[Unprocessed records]
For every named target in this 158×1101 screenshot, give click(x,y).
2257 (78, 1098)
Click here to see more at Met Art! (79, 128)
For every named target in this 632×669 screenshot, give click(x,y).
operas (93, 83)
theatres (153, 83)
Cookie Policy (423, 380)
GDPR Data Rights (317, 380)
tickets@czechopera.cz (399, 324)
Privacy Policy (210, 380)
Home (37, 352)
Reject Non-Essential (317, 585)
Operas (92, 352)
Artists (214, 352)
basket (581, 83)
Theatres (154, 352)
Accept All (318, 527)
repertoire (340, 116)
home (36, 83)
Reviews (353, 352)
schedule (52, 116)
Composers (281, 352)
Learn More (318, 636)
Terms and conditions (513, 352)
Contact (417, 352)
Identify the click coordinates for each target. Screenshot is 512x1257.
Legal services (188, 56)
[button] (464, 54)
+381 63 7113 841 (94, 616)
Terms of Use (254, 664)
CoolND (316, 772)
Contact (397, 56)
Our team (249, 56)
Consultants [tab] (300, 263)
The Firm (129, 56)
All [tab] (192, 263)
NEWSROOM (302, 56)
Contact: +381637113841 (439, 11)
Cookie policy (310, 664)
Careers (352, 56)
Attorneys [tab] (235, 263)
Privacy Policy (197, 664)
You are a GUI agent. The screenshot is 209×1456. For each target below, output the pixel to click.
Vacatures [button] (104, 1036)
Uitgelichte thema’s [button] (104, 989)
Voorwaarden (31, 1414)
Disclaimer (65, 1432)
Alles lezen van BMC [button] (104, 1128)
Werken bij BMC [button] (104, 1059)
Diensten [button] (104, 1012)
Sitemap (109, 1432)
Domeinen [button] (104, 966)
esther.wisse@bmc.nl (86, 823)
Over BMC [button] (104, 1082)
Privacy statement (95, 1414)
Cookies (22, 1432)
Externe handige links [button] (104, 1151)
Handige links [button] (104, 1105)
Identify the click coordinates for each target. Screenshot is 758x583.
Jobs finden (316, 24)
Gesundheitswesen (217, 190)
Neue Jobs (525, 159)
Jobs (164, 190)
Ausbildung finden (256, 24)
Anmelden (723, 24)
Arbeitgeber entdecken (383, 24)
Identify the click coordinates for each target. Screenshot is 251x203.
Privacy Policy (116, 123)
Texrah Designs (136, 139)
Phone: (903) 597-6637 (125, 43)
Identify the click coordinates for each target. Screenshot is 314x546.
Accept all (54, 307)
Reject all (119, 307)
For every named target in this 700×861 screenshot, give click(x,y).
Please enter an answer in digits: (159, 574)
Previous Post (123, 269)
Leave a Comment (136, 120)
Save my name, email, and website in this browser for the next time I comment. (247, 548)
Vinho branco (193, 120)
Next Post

* Exercise instructions: Reproduce all of the records above verbatim, line for line, without any changes.

* Exercise response:
For every named target in this 158×1101 screenshot, give click(x,y).
2257 (78, 1098)
Click here to see more at Met Art! (79, 128)
For every named target in this 632×669 screenshot, give click(x,y).
operas (93, 83)
theatres (153, 83)
Cookie Policy (423, 380)
GDPR Data Rights (317, 380)
tickets@czechopera.cz (399, 324)
Privacy Policy (210, 380)
Home (37, 352)
Reject Non-Essential (317, 585)
Operas (92, 352)
Artists (214, 352)
basket (581, 83)
Theatres (154, 352)
Accept All (318, 527)
repertoire (340, 116)
home (36, 83)
Reviews (353, 352)
schedule (52, 116)
Composers (281, 352)
Learn More (318, 636)
Terms and conditions (513, 352)
Contact (417, 352)
Identify the click coordinates for each target. Screenshot is 512x1257.
Legal services (188, 56)
[button] (464, 54)
+381 63 7113 841 (94, 616)
Terms of Use (254, 664)
CoolND (316, 772)
Contact (397, 56)
Our team (249, 56)
Consultants [tab] (300, 263)
The Firm (129, 56)
All [tab] (192, 263)
NEWSROOM (302, 56)
Contact: +381637113841 (439, 11)
Cookie policy (310, 664)
Careers (352, 56)
Attorneys [tab] (235, 263)
Privacy Policy (197, 664)
You are a GUI agent. The screenshot is 209×1456. For each target below, output the pixel to click.
Vacatures [button] (104, 1036)
Uitgelichte thema’s [button] (104, 989)
Voorwaarden (31, 1414)
Disclaimer (65, 1432)
Alles lezen van BMC [button] (104, 1128)
Werken bij BMC [button] (104, 1059)
Diensten [button] (104, 1012)
Sitemap (109, 1432)
Domeinen [button] (104, 966)
esther.wisse@bmc.nl (86, 823)
Over BMC [button] (104, 1082)
Privacy statement (95, 1414)
Cookies (22, 1432)
Externe handige links [button] (104, 1151)
Handige links [button] (104, 1105)
Identify the click coordinates for each target. Screenshot is 758x583.
Jobs finden (316, 24)
Gesundheitswesen (217, 190)
Neue Jobs (525, 159)
Jobs (164, 190)
Ausbildung finden (256, 24)
Anmelden (723, 24)
Arbeitgeber entdecken (383, 24)
Identify the click coordinates for each target. Screenshot is 251x203.
Privacy Policy (116, 123)
Texrah Designs (136, 139)
Phone: (903) 597-6637 (125, 43)
Identify the click coordinates for each target. Screenshot is 314x546.
Accept all (54, 307)
Reject all (119, 307)
For every named target in this 700×861 screenshot, give click(x,y).
Please enter an answer in digits: (159, 574)
Previous Post (123, 269)
Leave a Comment (136, 120)
Save my name, email, and website in this browser for the next time I comment. (247, 548)
Vinho branco (193, 120)
Next Post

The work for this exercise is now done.